▸ テキスト抜粋:
——

一部日系大企業や官公庁にて、損保のカルテル問題が報じられており、監督官庁から各社に報告徴求命令が出されその報告から、100社以上の不適切事案が確認、契約者が「不当に高い保険料」を負担しているとの報道が出されています。勿論、法に触れる行為は許されませんが、各種報道では日系損保と海外損保の引受方針の違いなど、これまで日本の契約者が受けてきた恩恵について触れられていません。

大企業の契約は巨額なキャパシティを求められる事があるため、複数社が共同でキャパシティを拠出する、あるいは再保険で海外マーケットから追加でキャパシティを確保する事が通常です。各社の提供可能キャパシティを組み合わせて必要な保険プログラムを作っていく事を「パネルを作る」などと表現する事があります。

この時に日系損保と海外損保には大きな方針の違いが見られます。日系は大口顧客に対して数百億円規模のキャパシティ、また出来る限りシェアを大きく場合によっては100%でも提供する事がありますが、海外損保は数億-100億円程度と小さく、シェアも数%-30%程度と過半数を取るケースは稀だと思います。保険料水準はケースバイケースですが、一般には大口キャパを提供する日系は比較的割安、小口の海外は比較的割高と言えると思います。

日系損保は大口顧客との長期的な取引、従業員の団体扱契約や、サプライチェーンでの契約拡大など裾野の広い契約に支えられて、大口のキャパシティを提供します。契約者にとっては、安定的な大口キャパシティは毎年キャパ確保に奔走しなくて良いので大変助かります。また、複数の保険会社を起用する場合、条件や料率を統一するのにコストアップや条件悪化を伴うケースもあります。

——

▸ 作業内容:
**1)** 損害保険についての文章によると、海外損保が提供するキャパシティはどの程度の規模ですか。
**2)** 損害保険についての文章にある「各社の提供可能キャパシティを組み合わせて必要な保険プログラムを作っていく事を「パネルを作る」などと表現する事があります。」という一文を英語に訳してください。
**3)** 損害保険についての文章を、最後の文の後から書き継いでください。

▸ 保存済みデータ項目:
——

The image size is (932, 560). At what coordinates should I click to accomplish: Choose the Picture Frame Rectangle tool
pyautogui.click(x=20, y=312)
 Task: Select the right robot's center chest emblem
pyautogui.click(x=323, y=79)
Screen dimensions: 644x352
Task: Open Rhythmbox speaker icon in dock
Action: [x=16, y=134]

——

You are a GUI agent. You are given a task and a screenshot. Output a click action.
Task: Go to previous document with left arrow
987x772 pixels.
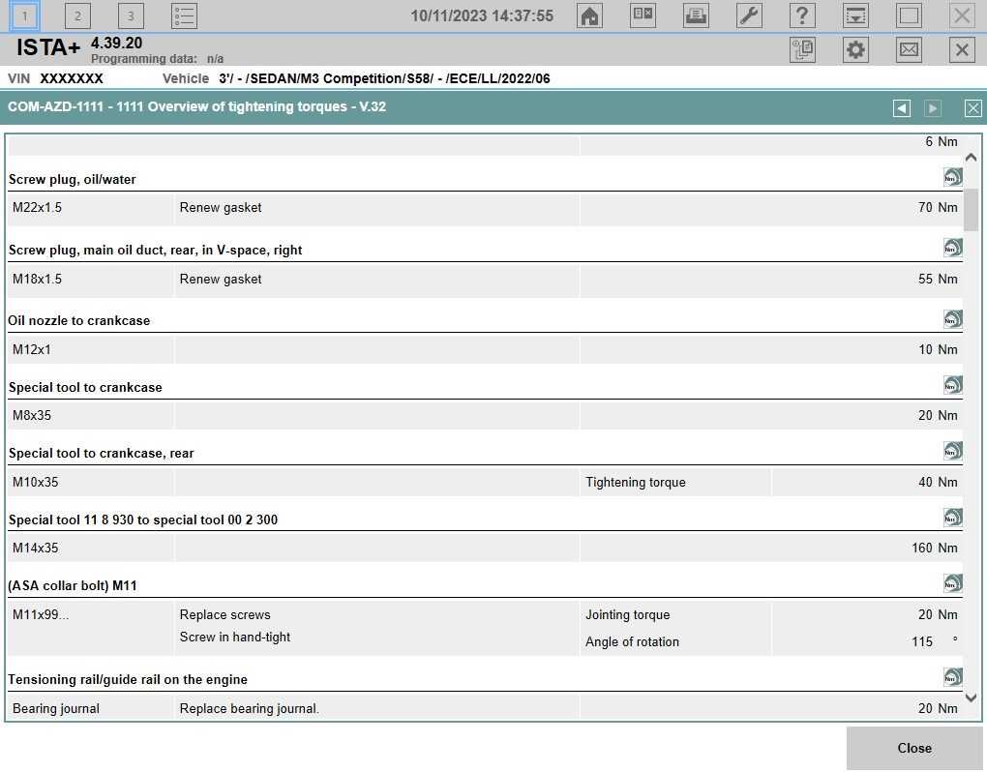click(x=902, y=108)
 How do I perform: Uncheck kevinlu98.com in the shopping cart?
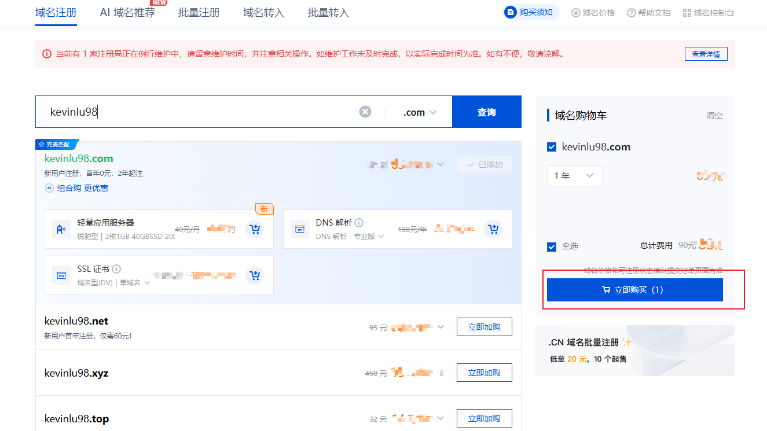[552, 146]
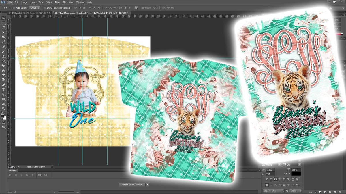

——

▸ 各課題の解答:
**1)** 数億〜100億円程度です。

**2)** Combining the capacity that each company can provide to build the necessary insurance program is sometimes described as "building a panel."

**3)**
海外損保は日系のような他のビジネス基盤を持たずに、リスクボラティリティの高い大規模契約のみを引き受けることが中心となる為、成績の安定化、リスク分散の観点でなるべく小さく、多くの契約にキャパを分散する事を好みます。また、日系に比べれば組織も小さいので、事故頻度の高い下層レイヤー(Working layer)は損害査定などのリソースがかかるため好まない、事故頻度の低い上層レイヤー(Excess layer)を好む傾向があります。

日本の大企業において、長らくリスクマネージャーが不在だった事は、このように日系損保が大きなキャパを大きなシェアで受け続けてくれたので、自らキャパを集める必要が無かったという点も大きく、海外のリスクマネージャーから見れば羨ましいマーケット環境だったとも言えるでしょう。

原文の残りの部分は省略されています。